(Beginning of Source extract)

Studio album by George Thorogood and the Destroyers
- Released: July 26, 1982 (US) September 1982 (UK)
- Recorded: 1981–1982
- Studios: Dimension Sound Studios, Boston, Massachusetts
- Genres: Blues rock; boogie rock; hard rock;
- Length: 41:38 75:33 (25th Anniversary Edition)
- Label: EMI America
- Producer: The Delaware Destroyers

George Thorogood and the Destroyers chronology
| More George Thorogood and the Destroyers (1980) | Bad to the Bone (1982) | Maverick (1985) |

Singles from Bad to the Bone
- "Nobody but Me" Released: July 1982; "Bad to the Bone" Released: September 17, 1982;

= Bad to the Bone (George Thorogood and the Destroyers album) =

Bad to the Bone is the fifth studio album by American blues rock band George Thorogood and the Destroyers. It was released in 1982 by the label EMI America Records. The album contains the Destroyers' best known song, "Bad to the Bone", and also features Rolling Stones side-man Ian Stewart on piano. The band promoted the album with a worldwide tour; there was also a large marketing campaign by their label.

In the early 1980s, the Destroyers toured with the Rolling Stones and signed with EMI America. Bad to the Bone was recorded in late 1981 and early 1982, and was released on July 26, 1982. The album received positive reviews from critics and sold more than 500,000 copies.

A 25th anniversary edition of the album was announced and released in 2007, featuring a bonus track and 6 re-recordings of songs from the album.

== Background ==
In 1975, the Destroyers signed a recording contract with Rounder Records. With them, the Destroyers recorded three albums. In 1980, rhythm guitarist Ron Smith left the band, and was replaced by saxophonist Hank "Hurricane" Carter. The next year they toured as a support act for the Rolling Stones on their 1981 U.S. Tour. During the tour, they also met Ian Stewart, who wanted to work with them on their next album. Also that year the Destroyers embarked on their "50/50" tour, during which Thorogood wrote "Bad to the Bone".

In 1982, with their contract with Rounder Records expiring, the Destroyers signed with EMI America, who would help record and promote the album, which would be released in late July that same year.

== Recording ==
Recording of the album began at the Dimension Sound Studios in Jamaica Plains, Boston in late 1981, and finished in early 1982. The album was produced by the Destroyers themselves, although Thorogood said that "whoever engineered the session took credit for being the ‘producer’." The Rolling Stones keyboardist Ian Stewart played on the album, and helped record it.

(End of Source extract)

Assigned task A
According to the album article, who replaced rhythm guitarist Ron Smith in 1980?
Assigned task B
Pick up the article on the Bad to the Bone album where it stops and keep writing.
The lines that come next have no connection to the album article.

(Beginning of Supplied information)

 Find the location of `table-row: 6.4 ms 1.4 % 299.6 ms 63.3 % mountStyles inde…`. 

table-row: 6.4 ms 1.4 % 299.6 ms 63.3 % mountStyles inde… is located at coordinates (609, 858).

(End of Supplied information)

Answer A
Saxophonist Hank "Hurricane" Carter replaced him.

Answer B
== Songs ==
The sound of Bad to the Bone remained the same as their previous albums, with more originals written by Thorogood.

=== Side one ===
"Back To Wentzville" is the opening track of the album. It was written by George Thorogood, who wrote it as a tribute to rock pioneer Chuck Berry. The Destroyers performed the song on Saturday Night Live. The song is described by Gary Graff as a "Chuck Berry-styled rocker". "Blue Highway" is a song written by David Getz and Electric Flag frontman Nick Gravenites. The song starts with just guitar and Thorogood's voice, with the rest of the band joining in after the first chorus. It is one of six songs re-recorded for the 25th Anniversary Edition of the album.

"Nobody but Me" is a song written by The Isley Brothers. It was the lead single from the album. While the song did not enter the US Billboard Hot 100, it did peak at number six on the Bubbling Under Hot 100 extension chart. The song is often played live. "It's a Sin" is a blues song written by Jimmy Reed. It is described as an "introspective blues ballad" by Goldmine Magazine. "New Boogie Chillun" is a song written by John Lee Hooker. The song is one of six songs re-recorded for the 25th Anniversary Edition of the album, to a new length of 7 minutes and 10 seconds.

=== Side two ===

"Bad to the Bone" is a song written by Thorogood. It is often considered Thorogood's best song, and a staple of classic rock radio. The song was not popular upon release, however, its music video received recurrent appearances on MTV. The song's use in films, television, and commercials has since made it more popular. Thorogood wrote the song during their "50/50" tour, and first wanted Muddy Waters, and then Bo Diddley to record it, but both declined. The song was recorded in April 1982, and released as the second single from the album.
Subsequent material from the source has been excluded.